* Begin *

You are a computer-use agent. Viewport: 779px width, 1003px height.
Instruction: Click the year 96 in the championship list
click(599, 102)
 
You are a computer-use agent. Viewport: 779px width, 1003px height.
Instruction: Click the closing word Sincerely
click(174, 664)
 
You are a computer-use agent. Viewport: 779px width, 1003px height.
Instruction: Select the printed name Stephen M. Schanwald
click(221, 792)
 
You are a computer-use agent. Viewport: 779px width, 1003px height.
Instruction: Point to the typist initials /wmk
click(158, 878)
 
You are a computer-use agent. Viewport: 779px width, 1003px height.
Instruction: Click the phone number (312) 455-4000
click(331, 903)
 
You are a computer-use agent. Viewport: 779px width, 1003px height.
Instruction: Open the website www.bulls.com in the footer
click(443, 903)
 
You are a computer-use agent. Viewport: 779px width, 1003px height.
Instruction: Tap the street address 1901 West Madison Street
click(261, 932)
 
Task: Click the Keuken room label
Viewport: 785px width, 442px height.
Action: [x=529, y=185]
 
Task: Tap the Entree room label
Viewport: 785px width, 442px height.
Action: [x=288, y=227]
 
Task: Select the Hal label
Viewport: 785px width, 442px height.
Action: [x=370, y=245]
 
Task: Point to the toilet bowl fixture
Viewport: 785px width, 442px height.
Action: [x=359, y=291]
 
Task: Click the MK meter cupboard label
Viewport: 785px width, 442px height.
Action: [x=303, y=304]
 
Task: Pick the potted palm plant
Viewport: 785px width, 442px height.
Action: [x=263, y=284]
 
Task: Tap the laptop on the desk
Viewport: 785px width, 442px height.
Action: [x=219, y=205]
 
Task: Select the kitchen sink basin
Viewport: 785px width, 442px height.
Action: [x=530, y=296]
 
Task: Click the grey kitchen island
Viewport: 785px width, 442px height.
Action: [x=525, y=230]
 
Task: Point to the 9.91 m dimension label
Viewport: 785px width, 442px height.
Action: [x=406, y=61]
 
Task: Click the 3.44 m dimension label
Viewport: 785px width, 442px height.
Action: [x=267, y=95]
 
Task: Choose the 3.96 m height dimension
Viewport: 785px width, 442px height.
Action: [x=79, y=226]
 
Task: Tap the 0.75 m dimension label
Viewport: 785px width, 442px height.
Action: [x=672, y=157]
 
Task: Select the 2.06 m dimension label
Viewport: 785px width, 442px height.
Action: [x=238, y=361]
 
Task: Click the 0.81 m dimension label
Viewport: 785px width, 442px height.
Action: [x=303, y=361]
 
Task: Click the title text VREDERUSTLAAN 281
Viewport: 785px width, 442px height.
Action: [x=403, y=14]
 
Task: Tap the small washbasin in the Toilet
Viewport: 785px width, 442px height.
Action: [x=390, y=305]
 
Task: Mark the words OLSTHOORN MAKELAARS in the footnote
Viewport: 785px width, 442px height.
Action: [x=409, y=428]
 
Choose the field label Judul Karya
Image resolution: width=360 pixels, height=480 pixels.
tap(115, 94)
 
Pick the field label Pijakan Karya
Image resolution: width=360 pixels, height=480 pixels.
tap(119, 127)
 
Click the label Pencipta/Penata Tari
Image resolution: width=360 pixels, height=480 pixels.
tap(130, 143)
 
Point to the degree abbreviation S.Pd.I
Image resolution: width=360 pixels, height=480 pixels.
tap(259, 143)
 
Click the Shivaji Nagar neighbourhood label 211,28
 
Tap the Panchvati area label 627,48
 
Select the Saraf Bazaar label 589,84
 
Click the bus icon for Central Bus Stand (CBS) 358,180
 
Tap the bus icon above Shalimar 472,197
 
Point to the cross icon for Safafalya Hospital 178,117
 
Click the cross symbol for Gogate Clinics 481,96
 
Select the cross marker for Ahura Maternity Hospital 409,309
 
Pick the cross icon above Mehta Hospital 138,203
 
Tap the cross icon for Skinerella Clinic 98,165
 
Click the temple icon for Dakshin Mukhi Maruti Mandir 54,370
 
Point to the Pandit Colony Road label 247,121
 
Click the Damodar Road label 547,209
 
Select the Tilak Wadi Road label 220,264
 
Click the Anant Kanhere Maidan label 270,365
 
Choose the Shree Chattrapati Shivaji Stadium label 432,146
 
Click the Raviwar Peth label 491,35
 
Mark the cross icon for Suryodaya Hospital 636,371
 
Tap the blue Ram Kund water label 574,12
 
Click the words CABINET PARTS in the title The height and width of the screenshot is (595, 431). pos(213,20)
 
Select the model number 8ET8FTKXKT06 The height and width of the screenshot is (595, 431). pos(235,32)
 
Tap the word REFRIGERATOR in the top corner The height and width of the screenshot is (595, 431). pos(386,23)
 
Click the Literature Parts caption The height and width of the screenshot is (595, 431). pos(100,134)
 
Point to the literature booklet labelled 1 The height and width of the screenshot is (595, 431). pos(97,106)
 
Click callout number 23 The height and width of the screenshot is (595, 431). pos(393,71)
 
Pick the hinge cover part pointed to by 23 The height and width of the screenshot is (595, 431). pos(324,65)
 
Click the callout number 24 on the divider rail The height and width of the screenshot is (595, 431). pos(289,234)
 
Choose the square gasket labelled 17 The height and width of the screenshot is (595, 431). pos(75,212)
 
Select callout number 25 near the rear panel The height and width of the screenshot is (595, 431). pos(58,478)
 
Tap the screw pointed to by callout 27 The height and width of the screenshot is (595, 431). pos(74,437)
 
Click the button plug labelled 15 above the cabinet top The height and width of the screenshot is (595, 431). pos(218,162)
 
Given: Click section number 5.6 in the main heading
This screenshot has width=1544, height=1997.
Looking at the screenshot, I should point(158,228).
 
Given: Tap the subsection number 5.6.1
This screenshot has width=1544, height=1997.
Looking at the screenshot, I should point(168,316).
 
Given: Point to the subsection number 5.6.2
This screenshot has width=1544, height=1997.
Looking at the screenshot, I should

* End *

● **Exercise goal**
Recast all of the material above as a Markdown table with two columns, Row and Line, giving each line its own numbered row and leaving out the blank lines.

● **Finished exercise**
| Row | Line |
|---|---|
| 1 | You are a computer-use agent. Viewport: 779px width, 1003px height. |
| 2 | Instruction: Click the year 96 in the championship list |
| 3 | click(599, 102) |
| 4 | You are a computer-use agent. Viewport: 779px width, 1003px height. |
| 5 | Instruction: Click the closing word Sincerely |
| 6 | click(174, 664) |
| 7 | You are a computer-use agent. Viewport: 779px width, 1003px height. |
| 8 | Instruction: Select the printed name Stephen M. Schanwald |
| 9 | click(221, 792) |
| 10 | You are a computer-use agent. Viewport: 779px width, 1003px height. |
| 11 | Instruction: Point to the typist initials /wmk |
| 12 | click(158, 878) |
| 13 | You are a computer-use agent. Viewport: 779px width, 1003px height. |
| 14 | Instruction: Click the phone number (312) 455-4000 |
| 15 | click(331, 903) |
| 16 | You are a computer-use agent. Viewport: 779px width, 1003px height. |
| 17 | Instruction: Open the website www.bulls.com in the footer |
| 18 | click(443, 903) |
| 19 | You are a computer-use agent. Viewport: 779px width, 1003px height. |
| 20 | Instruction: Tap the street address 1901 West Madison Street |
| 21 | click(261, 932) |
| 22 | Task: Click the Keuken room label |
| 23 | Viewport: 785px width, 442px height. |
| 24 | Action: [x=529, y=185] |
| 25 | Task: Tap the Entree room label |
| 26 | Viewport: 785px width, 442px height. |
| 27 | Action: [x=288, y=227] |
| 28 | Task: Select the Hal label |
| 29 | Viewport: 785px width, 442px height. |
| 30 | Action: [x=370, y=245] |
| 31 | Task: Point to the toilet bowl fixture |
| 32 | Viewport: 785px width, 442px height. |
| 33 | Action: [x=359, y=291] |
| 34 | Task: Click the MK meter cupboard label |
| 35 | Viewport: 785px width, 442px height. |
| 36 | Action: [x=303, y=304] |
| 37 | Task: Pick the potted palm plant |
| 38 | Viewport: 785px width, 442px height. |
| 39 | Action: [x=263, y=284] |
| 40 | Task: Tap the laptop on the desk |
| 41 | Viewport: 785px width, 442px height. |
| 42 | Action: [x=219, y=205] |
| 43 | Task: Select the kitchen sink basin |
| 44 | Viewport: 785px width, 442px height. |
| 45 | Action: [x=530, y=296] |
| 46 | Task: Click the grey kitchen island |
| 47 | Viewport: 785px width, 442px height. |
| 48 | Action: [x=525, y=230] |
| 49 | Task: Point to the 9.91 m dimension label |
| 50 | Viewport: 785px width, 442px height. |
| 51 | Action: [x=406, y=61] |
| 52 | Task: Click the 3.44 m dimension label |
| 53 | Viewport: 785px width, 442px height. |
| 54 | Action: [x=267, y=95] |
| 55 | Task: Choose the 3.96 m height dimension |
| 56 | Viewport: 785px width, 442px height. |
| 57 | Action: [x=79, y=226] |
| 58 | Task: Tap the 0.75 m dimension label |
| 59 | Viewport: 785px width, 442px height. |
| 60 | Action: [x=672, y=157] |
| 61 | Task: Select the 2.06 m dimension label |
| 62 | Viewport: 785px width, 442px height. |
| 63 | Action: [x=238, y=361] |
| 64 | Task: Click the 0.81 m dimension label |
| 65 | Viewport: 785px width, 442px height. |
| 66 | Action: [x=303, y=361] |
| 67 | Task: Click the title text VREDERUSTLAAN 281 |
| 68 | Viewport: 785px width, 442px height. |
| 69 | Action: [x=403, y=14] |
| 70 | Task: Tap the small washbasin in the Toilet |
| 71 | Viewport: 785px width, 442px height. |
| 72 | Action: [x=390, y=305] |
| 73 | Task: Mark the words OLSTHOORN MAKELAARS in the footnote |
| 74 | Viewport: 785px width, 442px height. |
| 75 | Action: [x=409, y=428] |
| 76 | Choose the field label Judul Karya |
| 77 | Image resolution: width=360 pixels, height=480 pixels. |
| 78 | tap(115, 94) |
| 79 | Pick the field label Pijakan Karya |
| 80 | Image resolution: width=360 pixels, height=480 pixels. |
| 81 | tap(119, 127) |
| 82 | Click the label Pencipta/Penata Tari |
| 83 | Image resolution: width=360 pixels, height=480 pixels. |
| 84 | tap(130, 143) |
| 85 | Point to the degree abbreviation S.Pd.I |
| 86 | Image resolution: width=360 pixels, height=480 pixels. |
| 87 | tap(259, 143) |
| 88 | Click the Shivaji Nagar neighbourhood label 211,28 |
| 89 | Tap the Panchvati area label 627,48 |
| 90 | Select the Saraf Bazaar label 589,84 |
| 91 | Click the bus icon for Central Bus Stand (CBS) 358,180 |
| 92 | Tap the bus icon above Shalimar 472,197 |
| 93 | Point to the cross icon for Safafalya Hospital 178,117 |
| 94 | Click the cross symbol for Gogate Clinics 481,96 |
| 95 | Select the cross marker for Ahura Maternity Hospital 409,309 |
| 96 | Pick the cross icon above Mehta Hospital 138,203 |
| 97 | Tap the cross icon for Skinerella Clinic 98,165 |
| 98 | Click the temple icon for Dakshin Mukhi Maruti Mandir 54,370 |
| 99 | Point to the Pandit Colony Road label 247,121 |
| 100 | Click the Damodar Road label 547,209 |
| 101 | Select the Tilak Wadi Road label 220,264 |
| 102 | Click the Anant Kanhere Maidan label 270,365 |
| 103 | Choose the Shree Chattrapati Shivaji Stadium label 432,146 |
| 104 | Click the Raviwar Peth label 491,35 |
| 105 | Mark the cross icon for Suryodaya Hospital 636,371 |
| 106 | Tap the blue Ram Kund water label 574,12 |
| 107 | Click the words CABINET PARTS in the title The height and width of the screenshot is (595, 431). pos(213,20) |
| 108 | Select the model number 8ET8FTKXKT06 The height and width of the screenshot is (595, 431). pos(235,32) |
| 109 | Tap the word REFRIGERATOR in the top corner The height and width of the screenshot is (595, 431). pos(386,23) |
| 110 | Click the Literature Parts caption The height and width of the screenshot is (595, 431). pos(100,134) |
| 111 | Point to the literature booklet labelled 1 The height and width of the screenshot is (595, 431). pos(97,106) |
| 112 | Click callout number 23 The height and width of the screenshot is (595, 431). pos(393,71) |
| 113 | Pick the hinge cover part pointed to by 23 The height and width of the screenshot is (595, 431). pos(324,65) |
| 114 | Click the callout number 24 on the divider rail The height and width of the screenshot is (595, 431). pos(289,234) |
| 115 | Choose the square gasket labelled 17 The height and width of the screenshot is (595, 431). pos(75,212) |
| 116 | Select callout number 25 near the rear panel The height and width of the screenshot is (595, 431). pos(58,478) |
| 117 | Tap the screw pointed to by callout 27 The height and width of the screenshot is (595, 431). pos(74,437) |
| 118 | Click the button plug labelled 15 above the cabinet top The height and width of the screenshot is (595, 431). pos(218,162) |
| 119 | Given: Click section number 5.6 in the main heading |
| 120 | This screenshot has width=1544, height=1997. |
| 121 | Looking at the screenshot, I should point(158,228). |
| 122 | Given: Tap the subsection number 5.6.1 |
| 123 | This screenshot has width=1544, height=1997. |
| 124 | Looking at the screenshot, I should point(168,316). |
| 125 | Given: Point to the subsection number 5.6.2 |
| 126 | This screenshot has width=1544, height=1997. |
| 127 | Looking at the screenshot, I should |